Conservative politicians are quick to suggest that Biden’s so-called “open border” is the cause of these deaths. That is nonsense and an insult to the intelligence of their constituents. Why would anyone swim a dangerous canal, walk through the scorched desert or pack like sardines into the back of a semi truck if the border was open? 

No, it is very much closed and numerous democratic politicians, including, now, our governor, continue to demand it stays closed. And when that closure clashes with the desperation of migrants, it causes disproportionate death. 

The Biden administration has attempted to change this, albeit way too slowly and without much conviction. In April, officials announced that Title 42 would end in May, and then a judge in Texas stopped them from lifting it. It’s confusing how a judge can force the Department of Homeland Security to maintain a Centers for Disease Control and Prevention order for the purposes of border security, but it is still in place. 

The Texas court may turn out to be irrelevant. Just last week, Democrats and Republicans voted to add an extension of Title 42 to the DHS budget, a move that would codify the border closure and further violate asylum law in the U.S.

So when our government decides to release migrant families into the interior, it is for the express purpose of not subjecting them to expulsion under Title 42 and providing them with the opportunity to seek asylum. DHS has the authority to parole people into the United States and, in spite of what you may hear from conservative politicians, it is not an open border. 

Individuals paroled into the U.S. are generally subjected to strict electronic monitoring and given a notice to appear in immigration court to face deportation, which they cannot evade because of that electronic monitoring. It is a different kind of hell from Title 42 expulsion, but it makes space for them to find a modicum of safety while they exercise their right to ask for asylum from their home country.

RECORDED INFORMATION:
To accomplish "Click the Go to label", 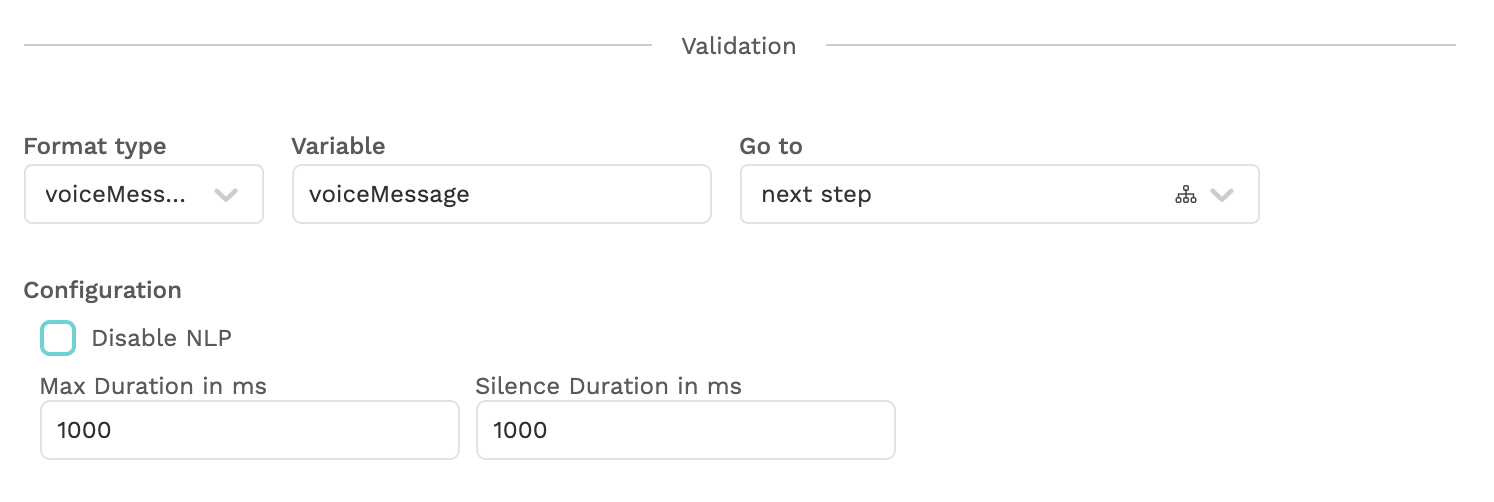I will coord(771,146).

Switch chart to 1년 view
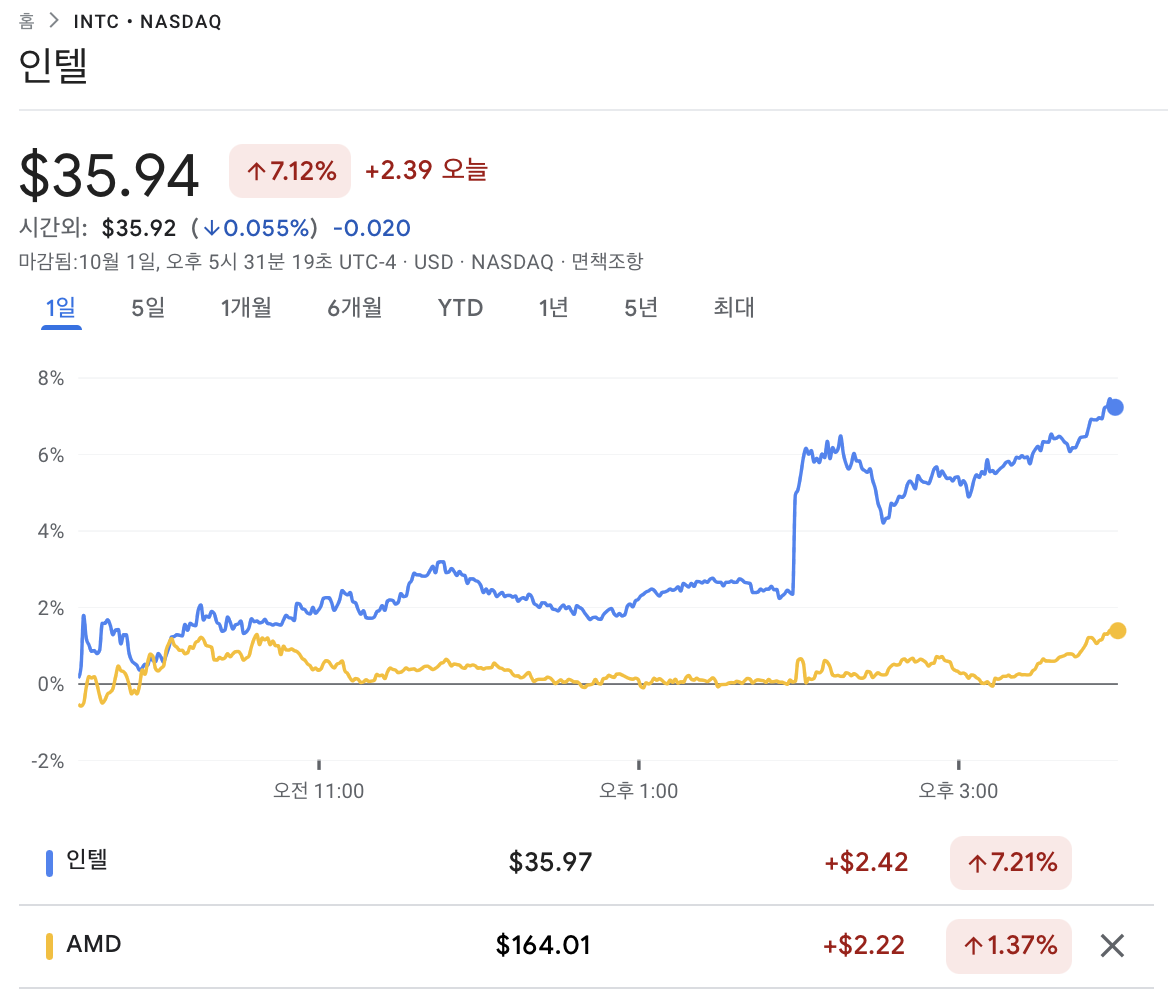coord(553,307)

ASSIGNED TASK A:
In the Title 42 piece, who stopped officials from lifting Title 42 after they announced it would end in May?
ASSIGNED TASK B:
Retype the Title 42 piece between "Conservative politicians are" and "causes disproportionate death.", inclusive.

YOUR RESPONSE A:
A judge in Texas.

YOUR RESPONSE B:
Conservative politicians are quick to suggest that Biden’s so-called “open border” is the cause of these deaths. That is nonsense and an insult to the intelligence of their constituents. Why would anyone swim a dangerous canal, walk through the scorched desert or pack like sardines into the back of a semi truck if the border was open? 

No, it is very much closed and numerous democratic politicians, including, now, our governor, continue to demand it stays closed. And when that closure clashes with the desperation of migrants, it causes disproportionate death.